Cells in the human hippocampus are also shown to fire in correlation with spatial orientation
tasks (Ekstrom et al. , 2003).
3.1. Place field plasticity for stable environment
Naturalistic studies demonstrate of how the place representation is modified by
behavioral experience and the properties of such place cell plasticity share the principles of
dynamic connectivity of synchronously active neurons. A substantial number of reports
demonstrate systematic alterations in place fields in response to experiences that the animal
has in an environment.
The simplest kind of experience is repeated entry into the same environment, and small
but pronounced short-lasting changes in place fields have been observed when rats repeatedly
run in the same direction along a linear track (Mehta et al. , 1997). Place fields undergo with
experience asymmetrical expansion such that cells recorded over multiple laps around the
same track displayed place fields that shifted backwards relative to the direction of motion
and increased their both their firing rate and firing field size (Mehta et al. , 1997; Mehta et al. ,
2000) (Fig 2). Hippocampal CA3 fields shift backward immediately after the environmental
exposure and maintain these changes for several days, while CA1 fields shift backwards from
the second day of exposure and fail to maintain the changes (Lee et al. , 2004).

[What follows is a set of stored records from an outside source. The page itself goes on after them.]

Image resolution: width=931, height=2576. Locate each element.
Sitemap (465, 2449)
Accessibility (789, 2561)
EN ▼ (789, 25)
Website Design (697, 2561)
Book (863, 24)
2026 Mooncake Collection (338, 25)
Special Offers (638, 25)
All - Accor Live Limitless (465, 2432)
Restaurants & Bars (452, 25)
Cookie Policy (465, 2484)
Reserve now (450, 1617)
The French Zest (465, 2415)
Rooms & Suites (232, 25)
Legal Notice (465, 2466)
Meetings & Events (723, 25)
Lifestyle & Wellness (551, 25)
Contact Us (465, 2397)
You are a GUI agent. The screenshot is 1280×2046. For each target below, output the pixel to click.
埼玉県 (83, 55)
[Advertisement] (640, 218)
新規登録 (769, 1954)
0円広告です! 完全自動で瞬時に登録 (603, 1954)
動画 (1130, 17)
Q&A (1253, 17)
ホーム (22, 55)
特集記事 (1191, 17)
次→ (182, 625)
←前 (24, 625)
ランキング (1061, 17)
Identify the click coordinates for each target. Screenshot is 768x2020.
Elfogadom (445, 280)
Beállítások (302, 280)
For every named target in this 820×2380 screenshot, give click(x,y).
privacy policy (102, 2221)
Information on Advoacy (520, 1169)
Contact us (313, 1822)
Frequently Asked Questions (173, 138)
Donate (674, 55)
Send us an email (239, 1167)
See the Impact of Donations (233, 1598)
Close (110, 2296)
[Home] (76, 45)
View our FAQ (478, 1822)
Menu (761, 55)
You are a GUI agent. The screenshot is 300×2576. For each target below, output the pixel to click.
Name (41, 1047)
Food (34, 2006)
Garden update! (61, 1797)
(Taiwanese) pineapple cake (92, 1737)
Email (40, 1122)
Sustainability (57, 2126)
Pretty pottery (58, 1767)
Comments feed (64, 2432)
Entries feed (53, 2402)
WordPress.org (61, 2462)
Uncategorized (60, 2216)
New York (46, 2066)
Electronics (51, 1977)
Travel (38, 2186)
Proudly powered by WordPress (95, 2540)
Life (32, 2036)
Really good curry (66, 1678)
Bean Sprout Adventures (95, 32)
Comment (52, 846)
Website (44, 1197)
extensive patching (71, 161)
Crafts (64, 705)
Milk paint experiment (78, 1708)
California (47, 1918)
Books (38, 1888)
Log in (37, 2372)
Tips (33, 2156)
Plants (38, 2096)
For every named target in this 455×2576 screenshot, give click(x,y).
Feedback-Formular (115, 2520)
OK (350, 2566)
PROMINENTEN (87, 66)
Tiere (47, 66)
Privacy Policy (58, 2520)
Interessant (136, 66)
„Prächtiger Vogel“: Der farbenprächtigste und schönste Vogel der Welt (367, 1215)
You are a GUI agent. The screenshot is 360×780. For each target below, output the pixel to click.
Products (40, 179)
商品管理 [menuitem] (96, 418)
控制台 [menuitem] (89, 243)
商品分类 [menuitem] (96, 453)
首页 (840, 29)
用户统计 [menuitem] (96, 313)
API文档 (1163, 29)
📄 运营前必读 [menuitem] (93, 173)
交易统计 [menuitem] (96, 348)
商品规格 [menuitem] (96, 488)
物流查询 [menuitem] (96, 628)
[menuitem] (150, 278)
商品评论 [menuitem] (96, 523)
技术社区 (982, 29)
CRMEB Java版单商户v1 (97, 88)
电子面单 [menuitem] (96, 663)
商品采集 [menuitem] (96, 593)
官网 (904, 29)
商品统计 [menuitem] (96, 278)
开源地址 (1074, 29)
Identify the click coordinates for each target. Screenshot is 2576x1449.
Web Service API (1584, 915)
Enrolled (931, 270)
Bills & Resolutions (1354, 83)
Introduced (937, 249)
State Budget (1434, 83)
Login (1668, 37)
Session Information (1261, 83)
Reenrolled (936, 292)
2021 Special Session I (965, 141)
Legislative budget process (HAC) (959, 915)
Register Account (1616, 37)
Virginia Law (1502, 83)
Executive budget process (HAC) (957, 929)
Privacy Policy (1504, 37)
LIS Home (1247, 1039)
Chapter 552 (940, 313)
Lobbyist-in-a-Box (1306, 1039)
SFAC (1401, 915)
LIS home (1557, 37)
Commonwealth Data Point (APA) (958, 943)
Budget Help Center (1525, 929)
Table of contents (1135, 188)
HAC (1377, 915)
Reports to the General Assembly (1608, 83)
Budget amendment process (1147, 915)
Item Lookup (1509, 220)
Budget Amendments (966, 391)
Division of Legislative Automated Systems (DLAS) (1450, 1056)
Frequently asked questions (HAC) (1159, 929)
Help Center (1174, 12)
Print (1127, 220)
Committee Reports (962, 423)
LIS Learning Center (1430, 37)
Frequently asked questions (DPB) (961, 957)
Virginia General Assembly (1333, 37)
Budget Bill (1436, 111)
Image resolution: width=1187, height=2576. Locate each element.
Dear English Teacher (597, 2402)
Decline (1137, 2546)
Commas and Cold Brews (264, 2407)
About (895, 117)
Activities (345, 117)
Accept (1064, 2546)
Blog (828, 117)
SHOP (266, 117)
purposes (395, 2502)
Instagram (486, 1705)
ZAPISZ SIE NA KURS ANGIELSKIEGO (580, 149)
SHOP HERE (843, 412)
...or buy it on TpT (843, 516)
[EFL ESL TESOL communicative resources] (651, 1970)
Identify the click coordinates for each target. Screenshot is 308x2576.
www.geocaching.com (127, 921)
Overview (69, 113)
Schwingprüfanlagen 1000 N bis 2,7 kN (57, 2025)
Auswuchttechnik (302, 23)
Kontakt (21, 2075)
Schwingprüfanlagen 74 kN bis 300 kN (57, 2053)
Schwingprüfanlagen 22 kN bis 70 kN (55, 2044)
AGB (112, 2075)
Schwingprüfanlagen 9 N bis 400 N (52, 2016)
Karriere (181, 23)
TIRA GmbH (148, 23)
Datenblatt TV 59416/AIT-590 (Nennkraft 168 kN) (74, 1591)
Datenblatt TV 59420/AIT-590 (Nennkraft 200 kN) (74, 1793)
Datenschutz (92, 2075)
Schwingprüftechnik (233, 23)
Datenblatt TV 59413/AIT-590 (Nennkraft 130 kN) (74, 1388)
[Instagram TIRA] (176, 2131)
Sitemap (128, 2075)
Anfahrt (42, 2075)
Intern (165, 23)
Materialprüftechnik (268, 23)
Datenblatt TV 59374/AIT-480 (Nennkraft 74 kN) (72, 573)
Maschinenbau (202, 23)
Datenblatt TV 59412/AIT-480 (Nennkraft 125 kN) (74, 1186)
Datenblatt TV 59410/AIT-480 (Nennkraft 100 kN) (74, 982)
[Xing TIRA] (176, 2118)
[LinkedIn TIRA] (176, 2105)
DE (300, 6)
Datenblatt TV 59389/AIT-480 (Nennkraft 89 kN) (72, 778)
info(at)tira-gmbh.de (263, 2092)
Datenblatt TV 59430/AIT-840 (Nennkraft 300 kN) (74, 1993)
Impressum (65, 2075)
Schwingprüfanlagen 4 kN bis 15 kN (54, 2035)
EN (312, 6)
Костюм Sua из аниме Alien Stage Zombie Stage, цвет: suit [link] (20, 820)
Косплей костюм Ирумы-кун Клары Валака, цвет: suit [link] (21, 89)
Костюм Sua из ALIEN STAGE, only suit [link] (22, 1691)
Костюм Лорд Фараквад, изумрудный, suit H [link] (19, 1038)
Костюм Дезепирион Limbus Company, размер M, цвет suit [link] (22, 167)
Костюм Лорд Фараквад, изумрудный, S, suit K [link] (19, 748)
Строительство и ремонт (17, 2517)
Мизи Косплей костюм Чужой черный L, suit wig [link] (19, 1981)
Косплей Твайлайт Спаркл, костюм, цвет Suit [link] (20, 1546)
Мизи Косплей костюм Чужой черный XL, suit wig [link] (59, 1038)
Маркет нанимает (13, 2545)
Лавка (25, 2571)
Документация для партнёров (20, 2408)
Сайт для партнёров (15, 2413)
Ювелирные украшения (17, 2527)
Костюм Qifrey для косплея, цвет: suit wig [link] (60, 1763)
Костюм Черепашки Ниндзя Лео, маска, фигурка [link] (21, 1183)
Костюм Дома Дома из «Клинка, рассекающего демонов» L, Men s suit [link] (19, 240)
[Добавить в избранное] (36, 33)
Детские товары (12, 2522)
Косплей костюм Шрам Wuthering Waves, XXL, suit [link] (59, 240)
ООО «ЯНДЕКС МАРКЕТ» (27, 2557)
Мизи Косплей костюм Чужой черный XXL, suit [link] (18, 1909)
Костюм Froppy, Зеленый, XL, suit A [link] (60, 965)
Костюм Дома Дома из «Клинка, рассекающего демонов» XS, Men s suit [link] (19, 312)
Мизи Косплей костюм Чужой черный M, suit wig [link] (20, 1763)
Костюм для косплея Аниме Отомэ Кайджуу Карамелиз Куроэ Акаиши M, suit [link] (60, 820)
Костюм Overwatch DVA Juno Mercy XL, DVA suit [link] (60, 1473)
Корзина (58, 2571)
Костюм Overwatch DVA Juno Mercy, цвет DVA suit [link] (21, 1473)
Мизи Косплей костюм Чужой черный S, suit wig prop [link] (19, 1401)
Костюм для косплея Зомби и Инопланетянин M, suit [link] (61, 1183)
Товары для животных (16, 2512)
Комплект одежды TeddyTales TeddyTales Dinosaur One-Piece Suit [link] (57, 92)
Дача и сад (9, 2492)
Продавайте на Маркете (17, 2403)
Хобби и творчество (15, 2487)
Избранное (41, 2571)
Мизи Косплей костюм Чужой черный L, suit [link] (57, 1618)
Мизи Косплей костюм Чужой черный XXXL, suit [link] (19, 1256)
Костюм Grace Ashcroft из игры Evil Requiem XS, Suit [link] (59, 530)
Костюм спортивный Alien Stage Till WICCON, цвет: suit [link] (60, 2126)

This feature
favors CA3 region as a network that can store long-term sequential representations. The
asymmetrical development of place fields is in accordance with the models of long-term
potentiation which is suggested to occur only when the postsynaptic neuron is depolarised
shortly after the depolarisation of the presynaptic neuron (Levy & Steward, 1983; Bi & Poo,
1998). As the cells with place fields are always activated in a particular temporal order, it is
assumed that the synapses from early firing cells to later firing cells become selectively
potentiated. Therefore each place cell will be driven to firing threshold progressively earlier
with each lap around the track, resulting in a backwards shift along the track and increase of
the field size. The development of place field expansion and backward shift is also dependent
on NMDA receptors (Mehta et al. , 2000; Ekstrom et al. , 2001) in accordance with
hippocampal models of NMDA-dependent synaptic plasticity (Bliss & Collingridge, 1993;
Abraham & Bear, 1996; Jensen & Lisman, 1996).